高齢者への偏見をなくし日本を再生する提言
2026年2月2日、精神科医・和田秀樹氏の新刊『「高齢者ぎらい」という病』が発売される。この書籍は超高齢社会の日本における「高齢者ぎらい」という病について鋭く分析し、高齢者と社会の関係性を問い直す重要な一冊である。
和田氏は、30年以上にわたり高齢者医療の現場に関わり、多くのデータや現場の声に基づいて書籍を執筆している。本書では、高齢者が「悪」という偏見に満ちた目で見られる現状を取り上げ、それがどのように社会に影響を与えているかを考察している。
高齢者=悪という偏見
「高齢者=悪」という考え方は、何も新しいものではない。年金支給の問題や医療費の増加、運転免許の返納といった話題が絡み合い、社会は高齢者を負担とみなす風潮が広がっている。しかし、和田氏はそれを単なる世代間の摩擦と見なさず、社会全体が抱える病理として捉えている。

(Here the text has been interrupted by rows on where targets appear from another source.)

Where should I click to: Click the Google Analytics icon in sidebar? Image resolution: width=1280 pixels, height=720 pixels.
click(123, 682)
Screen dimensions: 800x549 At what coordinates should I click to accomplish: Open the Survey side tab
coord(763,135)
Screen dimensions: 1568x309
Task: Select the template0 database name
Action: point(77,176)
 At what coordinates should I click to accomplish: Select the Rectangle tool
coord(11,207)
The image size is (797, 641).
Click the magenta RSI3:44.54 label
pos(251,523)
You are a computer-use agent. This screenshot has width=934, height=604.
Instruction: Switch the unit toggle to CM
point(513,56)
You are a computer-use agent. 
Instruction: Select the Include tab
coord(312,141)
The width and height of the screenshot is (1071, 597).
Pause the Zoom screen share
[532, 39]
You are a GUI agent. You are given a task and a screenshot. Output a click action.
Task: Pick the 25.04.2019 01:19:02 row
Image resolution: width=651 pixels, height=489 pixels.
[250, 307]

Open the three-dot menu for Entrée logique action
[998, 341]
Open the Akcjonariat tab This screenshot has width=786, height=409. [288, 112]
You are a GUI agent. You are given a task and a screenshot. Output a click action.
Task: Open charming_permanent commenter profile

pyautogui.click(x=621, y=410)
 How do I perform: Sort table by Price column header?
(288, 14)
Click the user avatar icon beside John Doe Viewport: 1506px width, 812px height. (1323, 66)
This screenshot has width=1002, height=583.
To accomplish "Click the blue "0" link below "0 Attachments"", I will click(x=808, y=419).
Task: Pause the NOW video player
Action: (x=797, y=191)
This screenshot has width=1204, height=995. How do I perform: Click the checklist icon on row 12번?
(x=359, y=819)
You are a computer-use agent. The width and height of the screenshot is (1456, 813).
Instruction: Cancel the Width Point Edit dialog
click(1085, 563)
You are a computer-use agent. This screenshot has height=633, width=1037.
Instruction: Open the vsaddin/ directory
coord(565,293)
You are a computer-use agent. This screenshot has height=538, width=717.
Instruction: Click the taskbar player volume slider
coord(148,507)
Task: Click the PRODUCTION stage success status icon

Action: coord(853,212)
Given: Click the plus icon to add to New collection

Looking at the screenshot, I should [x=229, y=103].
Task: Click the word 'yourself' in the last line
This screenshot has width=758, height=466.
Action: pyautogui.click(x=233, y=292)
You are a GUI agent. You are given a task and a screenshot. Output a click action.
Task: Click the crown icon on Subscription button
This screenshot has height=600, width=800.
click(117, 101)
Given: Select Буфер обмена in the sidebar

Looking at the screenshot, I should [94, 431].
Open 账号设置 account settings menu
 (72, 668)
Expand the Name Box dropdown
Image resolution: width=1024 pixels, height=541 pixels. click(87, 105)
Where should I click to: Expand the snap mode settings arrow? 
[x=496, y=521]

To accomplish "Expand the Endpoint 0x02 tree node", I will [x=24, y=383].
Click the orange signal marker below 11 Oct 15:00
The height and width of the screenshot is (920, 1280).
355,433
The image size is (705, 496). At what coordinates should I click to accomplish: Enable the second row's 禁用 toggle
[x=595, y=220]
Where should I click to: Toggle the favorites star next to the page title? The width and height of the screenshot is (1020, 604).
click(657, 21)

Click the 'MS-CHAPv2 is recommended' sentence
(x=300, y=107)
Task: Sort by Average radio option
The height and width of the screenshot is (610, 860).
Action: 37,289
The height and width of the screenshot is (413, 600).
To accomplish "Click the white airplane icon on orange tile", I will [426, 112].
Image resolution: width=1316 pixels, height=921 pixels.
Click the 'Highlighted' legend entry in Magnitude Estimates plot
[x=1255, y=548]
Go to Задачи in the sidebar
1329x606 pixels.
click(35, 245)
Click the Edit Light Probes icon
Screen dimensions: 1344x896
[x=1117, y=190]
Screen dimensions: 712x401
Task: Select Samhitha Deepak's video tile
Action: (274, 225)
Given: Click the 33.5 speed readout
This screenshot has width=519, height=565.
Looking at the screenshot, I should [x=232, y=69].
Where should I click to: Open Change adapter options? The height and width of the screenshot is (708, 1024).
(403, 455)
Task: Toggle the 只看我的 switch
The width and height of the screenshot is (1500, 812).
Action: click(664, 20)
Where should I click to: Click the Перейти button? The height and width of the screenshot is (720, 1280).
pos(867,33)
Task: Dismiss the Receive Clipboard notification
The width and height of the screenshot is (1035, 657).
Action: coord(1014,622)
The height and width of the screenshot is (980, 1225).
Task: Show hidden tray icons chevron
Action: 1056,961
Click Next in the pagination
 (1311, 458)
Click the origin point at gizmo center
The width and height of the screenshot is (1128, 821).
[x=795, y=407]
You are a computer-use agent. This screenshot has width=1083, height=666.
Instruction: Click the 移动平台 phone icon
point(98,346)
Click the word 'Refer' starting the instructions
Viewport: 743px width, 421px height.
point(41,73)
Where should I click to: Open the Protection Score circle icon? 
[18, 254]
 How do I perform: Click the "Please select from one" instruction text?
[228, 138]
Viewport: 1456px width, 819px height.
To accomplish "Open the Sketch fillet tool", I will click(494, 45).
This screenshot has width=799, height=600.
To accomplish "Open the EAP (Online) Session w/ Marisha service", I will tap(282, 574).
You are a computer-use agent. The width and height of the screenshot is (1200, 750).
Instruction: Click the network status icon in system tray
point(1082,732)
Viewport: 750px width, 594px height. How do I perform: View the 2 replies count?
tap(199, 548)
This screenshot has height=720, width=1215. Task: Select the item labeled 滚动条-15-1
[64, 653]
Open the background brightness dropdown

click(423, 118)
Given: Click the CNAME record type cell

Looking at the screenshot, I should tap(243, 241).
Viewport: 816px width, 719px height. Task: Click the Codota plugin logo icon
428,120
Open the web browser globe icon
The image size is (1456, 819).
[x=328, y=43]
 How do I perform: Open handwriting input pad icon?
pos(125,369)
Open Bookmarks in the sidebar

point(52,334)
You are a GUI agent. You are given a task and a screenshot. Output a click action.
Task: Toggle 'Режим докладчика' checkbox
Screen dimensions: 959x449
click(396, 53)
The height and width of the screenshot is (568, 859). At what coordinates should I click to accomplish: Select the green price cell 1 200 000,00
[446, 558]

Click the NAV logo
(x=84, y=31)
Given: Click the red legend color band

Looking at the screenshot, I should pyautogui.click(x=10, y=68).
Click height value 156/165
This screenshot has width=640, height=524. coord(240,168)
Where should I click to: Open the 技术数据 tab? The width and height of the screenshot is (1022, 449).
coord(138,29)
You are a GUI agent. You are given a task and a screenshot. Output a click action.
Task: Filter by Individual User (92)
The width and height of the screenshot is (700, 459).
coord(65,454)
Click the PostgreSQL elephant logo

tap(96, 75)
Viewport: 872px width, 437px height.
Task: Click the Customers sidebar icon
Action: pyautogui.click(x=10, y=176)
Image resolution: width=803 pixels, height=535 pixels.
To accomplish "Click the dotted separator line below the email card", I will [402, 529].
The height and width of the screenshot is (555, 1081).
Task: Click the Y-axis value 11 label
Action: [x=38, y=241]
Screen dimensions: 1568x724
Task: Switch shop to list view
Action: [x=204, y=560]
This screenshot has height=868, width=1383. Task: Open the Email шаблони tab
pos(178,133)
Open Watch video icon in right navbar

本書の第1章では、「高齢者の運転=危険」とする世間の印象操作がどのように行われているか解説。高齢者の運転する自動車が危険視される一方で、公共交通機関の不便さや高齢者が抱える問題に目を向けることは少ない。これが一体どのように偏見を助長しているのか、和田氏は鋭く指摘している。
経済面での貢献
第2章では、高齢者が医療界や国の政策によって尻拭いをさせられる様子を取り上げている。高齢者は単に経済的な負担と見なされがちだが、和田氏はその豊かな経験や知識が経済の発展にも寄与していることを強調する。特に、高齢者には長年の労働経験や知恵があり、その力を活かさない手はないという点に着目している。
高齢者の権利と自由
また、第3章では日本社会の高齢者に対する人権無視がどのように蔓延しているかを述べる。和田氏は、偏見をなくし高齢者の自由を尊重することこそが、国全体の利益になると警告している。特に、人間としての尊厳を守ることが、全ての世代にとって大切であることを伝えたいのだ。
少子高齢化の真実
続く第4章では、少子高齢化が経済に与える効果について議論されている。多くの人が少子高齢化を責めるが、その原因や解決策について深く考えることが求められている。この章でも、和田氏は現状を憂いながらも希望を持ち続ける重要性を強調している。
日本再生の鍵
そして最終章、第5章では和田氏が提言する日本再生の鍵として、高齢者が握っていることを述べ、さらなる希望を提示している。「高齢者が幸せになれる国」こそが、真の意味での日本の再生につながるというメッセージは、強く響く。本書を通じて、我々が抱える「高齢者ぎらい」という病を克服し、共に生きる社会を実現するためのヒントを得ることができる。
著者紹介
和田秀樹氏は、東京大学医学部を卒業後、精神科医としてキャリアを築いてきた。高齢者専門医療の第一人者として、社会における高齢者の役割を再考させる重要な位置づけにある。著作も多数あり、その一つ一つが高齢者医療の重要性を訴えている。
日本社会が抱えている「高齢者ぎらい」という病の正体を知り、私たち一人ひとりがどう向き合っていくべきかを考えるきっかけとなるこの新刊。ぜひ手に取ってみてほしい。全ての人が幸せに共存できる社会の実現に向けて、一歩を踏み出す道を見出したい。